Thursday, May 10

Neil Gaiman Interviews Stephen King, King talks about Dr. Sleep

Neil Gaiman and Stephen King are two of my favorite writers, so I was looking forward to reading King's interview and it didn't disappoint.

I was hoping King would say something about the sequel to The Shining he's been working on, Dr. Sleep. Everyone I've talked to about King doing a sequel has looked at me and said, "He's doing a sequel?" as though they must have misheard.
I did it [wrote Dr. Sleep] because it was such a cheesed-off thing to do. To say you were going back to the book that was really popular and write the sequel ... People think of that book, they read it as kids. Kids read it and say it was a really scary book, and then as adults they might read the sequel and think, this isn’t as good. The challenge is, maybe it can be as good - or maybe it can be different. It gives you something to push up against. It's a challenge.

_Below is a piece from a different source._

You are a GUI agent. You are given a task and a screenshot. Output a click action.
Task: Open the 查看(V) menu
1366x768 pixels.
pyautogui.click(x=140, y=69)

I wanted to write Dr Sleep because I wanted to see what would happen to Danny Torrence when he grew up. And I knew that he would be a drunk because his father was a drunk. One of the holes it seemed to me in The Shining is that Jack Torrance was this white-knuckle dry drunk who never tried one of the self-help groups, the like Alcoholics Anonymous. I thought, okay, I'll start with Danny Torrence at age forty. He is going to be one of those people who says 'I am never going to be like my father, I am never going to be abusive like my father was'. Then you wake up at 37 or 38 and you're a drunk. Then I thought, what kind of a life does that person like that have? He'll do a bunch of low-bottom jobs, he'll get canned, and now he works in a hospice as a janitor. I really want him to be in a hospice worker because he has the shining and he can help people get across as they die. They call him Dr Sleep, and they know to call for him when the cat goes into their room and sits on their bed. This was writing about guy who rides the bus, and he's eating in a McDonalds, or on a special night out maybe Red Lobster. We are not talking about a guy who goes to Sardi's.
King's explanation/description makes me want to read the book; it also nicely explains the title, which I was curious about.

Let me give you one more excerpt. Here King is talking about something he mentioned in On Writing .
I never think of stories as made things; I think of them as found things. As if you pull them out of the ground, and you just pick them up. Someone once told me that that was me low-balling my own creativity. That might or might not be the case. But still,  on the story I am working on now, I do have some unresolved problem. It doesn’t keep me awake at nights. I feel like when it comes down, it will be there...
This has just scratched the surface of Neil Gaiman's original interview with Stephen King. Gaiman has put the unabridged version up on his site, it's over 4,000 words and well worth the read.

Neil Gaiman interviews Stephen King.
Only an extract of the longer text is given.